• **Task requirements**:
Rewrite these lines of data as a JSON list of strings, with one string for each line and blank lines left out. Include every line of the data.

─── Records to use

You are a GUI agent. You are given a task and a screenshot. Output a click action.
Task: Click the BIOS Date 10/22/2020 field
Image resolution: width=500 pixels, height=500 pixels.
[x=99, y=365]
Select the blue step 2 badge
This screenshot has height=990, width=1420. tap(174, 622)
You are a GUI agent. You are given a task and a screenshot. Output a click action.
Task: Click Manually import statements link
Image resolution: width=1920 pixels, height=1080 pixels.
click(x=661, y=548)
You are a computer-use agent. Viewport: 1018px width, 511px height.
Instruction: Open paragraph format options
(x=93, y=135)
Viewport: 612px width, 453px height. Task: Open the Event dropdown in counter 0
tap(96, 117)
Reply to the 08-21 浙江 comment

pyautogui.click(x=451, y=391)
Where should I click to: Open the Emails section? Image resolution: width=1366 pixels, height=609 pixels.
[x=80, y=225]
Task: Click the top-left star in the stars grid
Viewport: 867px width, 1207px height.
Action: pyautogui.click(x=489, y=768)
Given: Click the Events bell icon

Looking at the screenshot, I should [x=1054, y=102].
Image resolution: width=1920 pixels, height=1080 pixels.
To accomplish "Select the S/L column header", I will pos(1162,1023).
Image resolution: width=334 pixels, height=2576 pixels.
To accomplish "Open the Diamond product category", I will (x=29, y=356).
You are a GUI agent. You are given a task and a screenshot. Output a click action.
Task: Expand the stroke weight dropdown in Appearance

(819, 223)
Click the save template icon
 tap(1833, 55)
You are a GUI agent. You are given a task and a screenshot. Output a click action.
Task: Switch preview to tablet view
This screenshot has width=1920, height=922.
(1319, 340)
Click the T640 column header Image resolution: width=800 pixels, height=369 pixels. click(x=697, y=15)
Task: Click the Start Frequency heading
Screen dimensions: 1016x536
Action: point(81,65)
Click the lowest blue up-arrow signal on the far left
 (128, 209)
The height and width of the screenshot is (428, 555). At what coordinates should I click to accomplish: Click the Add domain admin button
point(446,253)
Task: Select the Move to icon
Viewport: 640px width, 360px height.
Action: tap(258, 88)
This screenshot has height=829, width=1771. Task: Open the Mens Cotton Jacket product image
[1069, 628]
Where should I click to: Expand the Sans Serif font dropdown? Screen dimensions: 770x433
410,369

──────

• **Solved exercise**:
[
  "You are a GUI agent. You are given a task and a screenshot. Output a click action.",
  "Task: Click the BIOS Date 10/22/2020 field",
  "Image resolution: width=500 pixels, height=500 pixels.",
  "[x=99, y=365]",
  "Select the blue step 2 badge",
  "This screenshot has height=990, width=1420. tap(174, 622)",
  "You are a GUI agent. You are given a task and a screenshot. Output a click action.",
  "Task: Click Manually import statements link",
  "Image resolution: width=1920 pixels, height=1080 pixels.",
  "click(x=661, y=548)",
  "You are a computer-use agent. Viewport: 1018px width, 511px height.",
  "Instruction: Open paragraph format options",
  "(x=93, y=135)",
  "Viewport: 612px width, 453px height. Task: Open the Event dropdown in counter 0",
  "tap(96, 117)",
  "Reply to the 08-21 浙江 comment",
  "pyautogui.click(x=451, y=391)",
  "Where should I click to: Open the Emails section? Image resolution: width=1366 pixels, height=609 pixels.",
  "[x=80, y=225]",
  "Task: Click the top-left star in the stars grid",
  "Viewport: 867px width, 1207px height.",
  "Action: pyautogui.click(x=489, y=768)",
  "Given: Click the Events bell icon",
  "Looking at the screenshot, I should [x=1054, y=102].",
  "Image resolution: width=1920 pixels, height=1080 pixels.",
  "To accomplish \"Select the S/L column header\", I will pos(1162,1023).",
  "Image resolution: width=334 pixels, height=2576 pixels.",
  "To accomplish \"Open the Diamond product category\", I will (x=29, y=356).",
  "You are a GUI agent. You are given a task and a screenshot. Output a click action.",
  "Task: Expand the stroke weight dropdown in Appearance",
  "(819, 223)",
  "Click the save template icon",
  " tap(1833, 55)",
  "You are a GUI agent. You are given a task and a screenshot. Output a click action.",
  "Task: Switch preview to tablet view",
  "This screenshot has width=1920, height=922.",
  "(1319, 340)",
  "Click the T640 column header Image resolution: width=800 pixels, height=369 pixels. click(x=697, y=15)",
  "Task: Click the Start Frequency heading",
  "Screen dimensions: 1016x536",
  "Action: point(81,65)",
  "Click the lowest blue up-arrow signal on the far left",
  " (128, 209)",
  "The height and width of the screenshot is (428, 555). At what coordinates should I click to accomplish: Click the Add domain admin button",
  "point(446,253)",
  "Task: Select the Move to icon",
  "Viewport: 640px width, 360px height.",
  "Action: tap(258, 88)",
  "This screenshot has height=829, width=1771. Task: Open the Mens Cotton Jacket product image",
  "[1069, 628]",
  "Where should I click to: Expand the Sans Serif font dropdown? Screen dimensions: 770x433",
  "410,369"
]